Mistaken Identity Resolution Part III: Identity Resolution vs. Data Integration
By Ram Anantha, Infoglide Software
In this blog, we will pick up our conversation from our Mistaken Identity Resolution series and discuss how identity resolution and data integration are related or unrelated.
Data integration is the process of combining data residing at different sources and providing the user with a unified view of this data. Data integration resolves the complex issues that arise from data fragmentation including poor data quality, inconsistencies in the structure and meaning of data, and inadequate data governance. One of the common approaches to integrating data is to bring it all together into a single data warehouse. In this approach, data from disparate sources and locations within an enterprise are loaded into the centralized structure of a data warehouse or dedicated database. Typically, in a data integration exercise, the variations and anomalies in the data present across the various data repositories are combined into one representation.
Since data integration involves presenting a unified view of the data, identity resolution techniques can effectively be used for this purpose. Identity resolution systems have sophisticated matching and linking algorithms that can match two records from different data sources and determine the likelihood of whether they are the same or not.
In contrast to data integration though, identity resolution systems do not require a centralized data warehouse to operate on. Instead, these systems can connect to disparate, multiple databases and operate on the data in its native format without the need to cleanse the data.
Additionally, as pointed out here, identity resolution technologies can be differentiated from data integration technologies because they actually derive significant value from the inconsistency of data drawn from multiple sources.
For example, you may have two individuals with the same exact name and the same exact address. Data integration technologies would see this as the same person and combine them, in effect ‘losing’ one of the records. Identity resolution technology would score these two records as having a very high likelihood of being the same entity but would not remove either record. Then when subsequent data gets entered into the system that shows that one individual has a birth date of 1-23-64 and the other has a birth date of 2-5-88 it becomes clear that these are actually two separate individuals, and it’s likely a parent-child relationship.
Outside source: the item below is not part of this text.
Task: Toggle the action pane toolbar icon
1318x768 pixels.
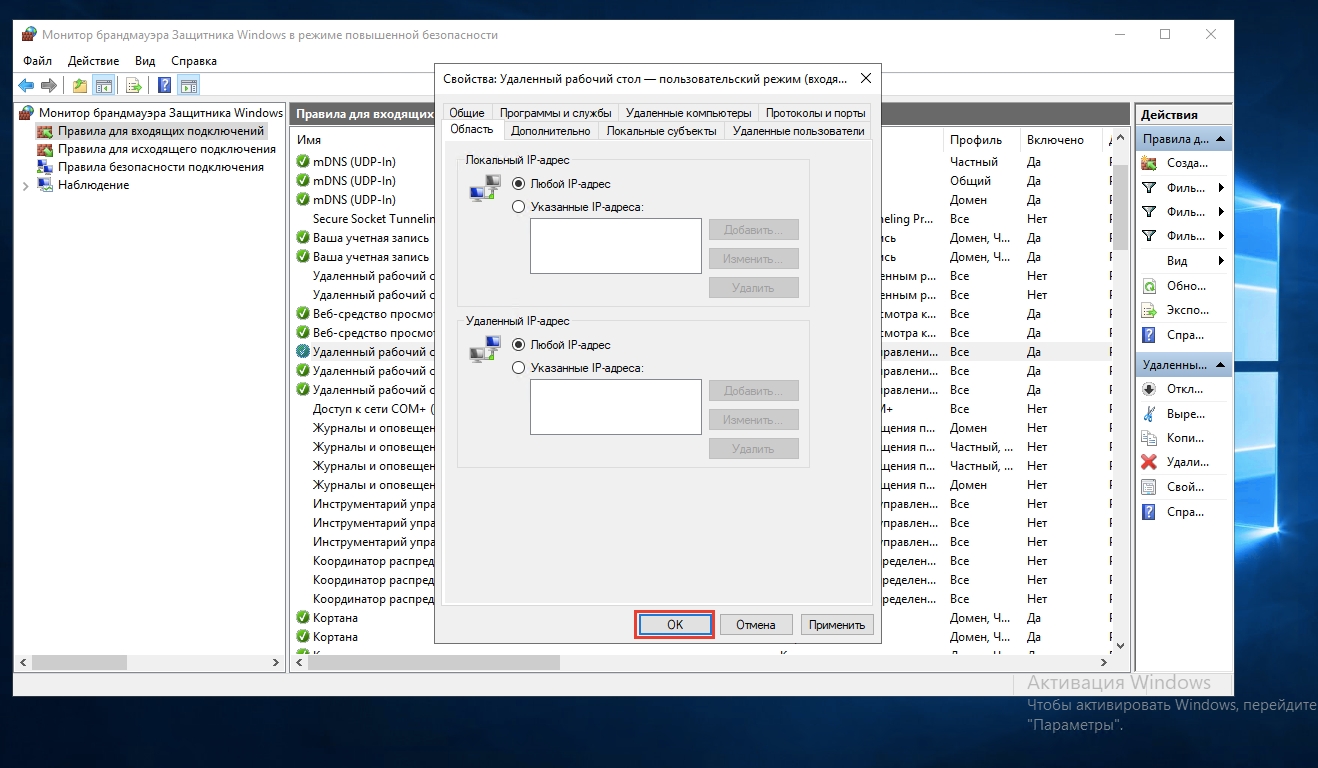Action: [x=188, y=85]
In conclusion, while identity resolution technologies are capable of doing much more than just data integration, they can be used for this purpose. Their greatest value though is in being able to create a single view of an entity (person, product, etc.) while maintaining forensic data that may be useful. This allows the view of the entities to evolve as new data is entered. Many organizations can benefit from this ability to provide a unified view of their data that is capable of adapting to new information.